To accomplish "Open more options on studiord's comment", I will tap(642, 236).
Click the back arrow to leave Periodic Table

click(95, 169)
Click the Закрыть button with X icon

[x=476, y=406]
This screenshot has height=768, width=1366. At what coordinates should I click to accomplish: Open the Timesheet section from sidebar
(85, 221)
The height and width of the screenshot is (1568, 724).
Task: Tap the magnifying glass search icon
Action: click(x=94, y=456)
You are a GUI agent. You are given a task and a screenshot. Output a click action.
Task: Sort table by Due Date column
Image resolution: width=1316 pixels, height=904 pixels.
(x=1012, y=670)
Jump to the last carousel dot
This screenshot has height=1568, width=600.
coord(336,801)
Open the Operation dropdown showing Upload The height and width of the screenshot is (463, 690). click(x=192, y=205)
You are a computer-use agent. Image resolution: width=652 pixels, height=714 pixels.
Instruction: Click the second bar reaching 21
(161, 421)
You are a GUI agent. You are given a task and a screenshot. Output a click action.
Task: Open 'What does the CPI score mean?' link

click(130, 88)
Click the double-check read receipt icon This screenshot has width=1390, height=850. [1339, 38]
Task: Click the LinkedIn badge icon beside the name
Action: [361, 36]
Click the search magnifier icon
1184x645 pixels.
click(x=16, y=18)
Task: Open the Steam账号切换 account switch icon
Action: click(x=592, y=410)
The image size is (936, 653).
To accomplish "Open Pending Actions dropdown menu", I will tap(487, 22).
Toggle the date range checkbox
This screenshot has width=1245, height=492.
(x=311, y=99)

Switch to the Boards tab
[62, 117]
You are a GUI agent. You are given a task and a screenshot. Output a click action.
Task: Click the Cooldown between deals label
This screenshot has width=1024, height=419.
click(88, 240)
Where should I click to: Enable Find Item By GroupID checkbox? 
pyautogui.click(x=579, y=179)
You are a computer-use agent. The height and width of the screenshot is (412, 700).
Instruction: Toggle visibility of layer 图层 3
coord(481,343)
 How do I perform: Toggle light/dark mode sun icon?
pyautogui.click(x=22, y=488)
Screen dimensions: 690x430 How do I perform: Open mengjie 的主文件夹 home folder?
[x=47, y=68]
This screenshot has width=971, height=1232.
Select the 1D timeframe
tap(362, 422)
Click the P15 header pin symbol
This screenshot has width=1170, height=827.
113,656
• • • • •
▶ _TASK PROMPT_: The lines wanted are those from the one containing "How do I perform: Toggle" through the last line of the listing above. Repeat them exactly.

▶ _REPLY_:
 How do I perform: Toggle light/dark mode sun icon?
pyautogui.click(x=22, y=488)
Screen dimensions: 690x430 How do I perform: Open mengjie 的主文件夹 home folder?
[x=47, y=68]
This screenshot has width=971, height=1232.
Select the 1D timeframe
tap(362, 422)
Click the P15 header pin symbol
This screenshot has width=1170, height=827.
113,656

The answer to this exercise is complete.